→ ASSIGNMENT
Count the lines in the data below where the string "computer" occurs, please, and give the number alone.

→ MATERIAL FOR THE TASK
=== Section Start ===
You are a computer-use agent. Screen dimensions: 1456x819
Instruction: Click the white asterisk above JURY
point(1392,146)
=== Section End ===
=== Section Start ===
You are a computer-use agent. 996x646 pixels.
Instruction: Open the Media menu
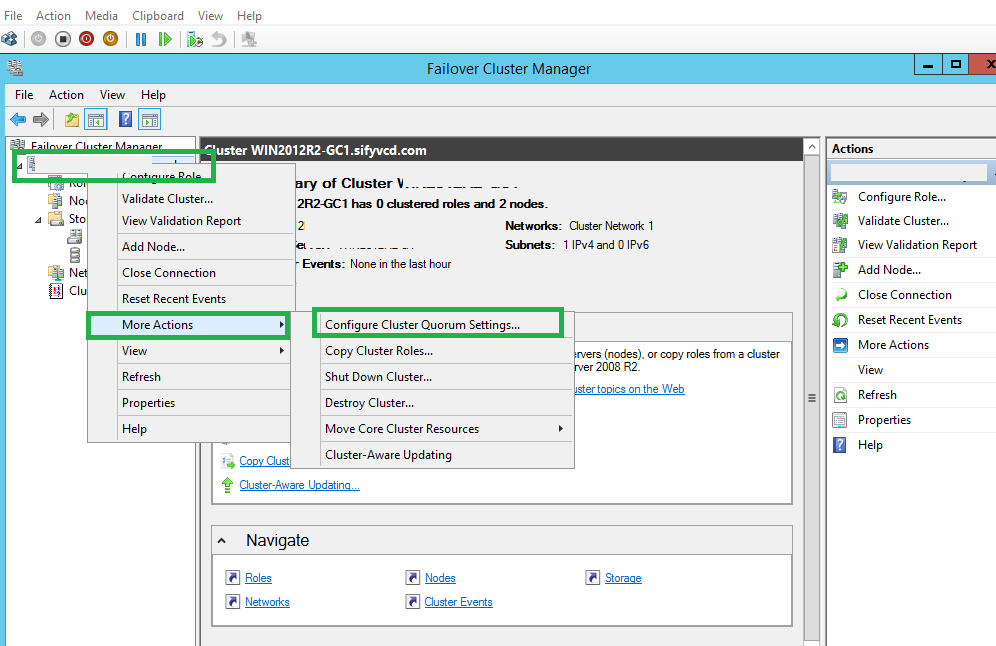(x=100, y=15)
=== Section End ===
→ RESPONSE TO THIS TASK
2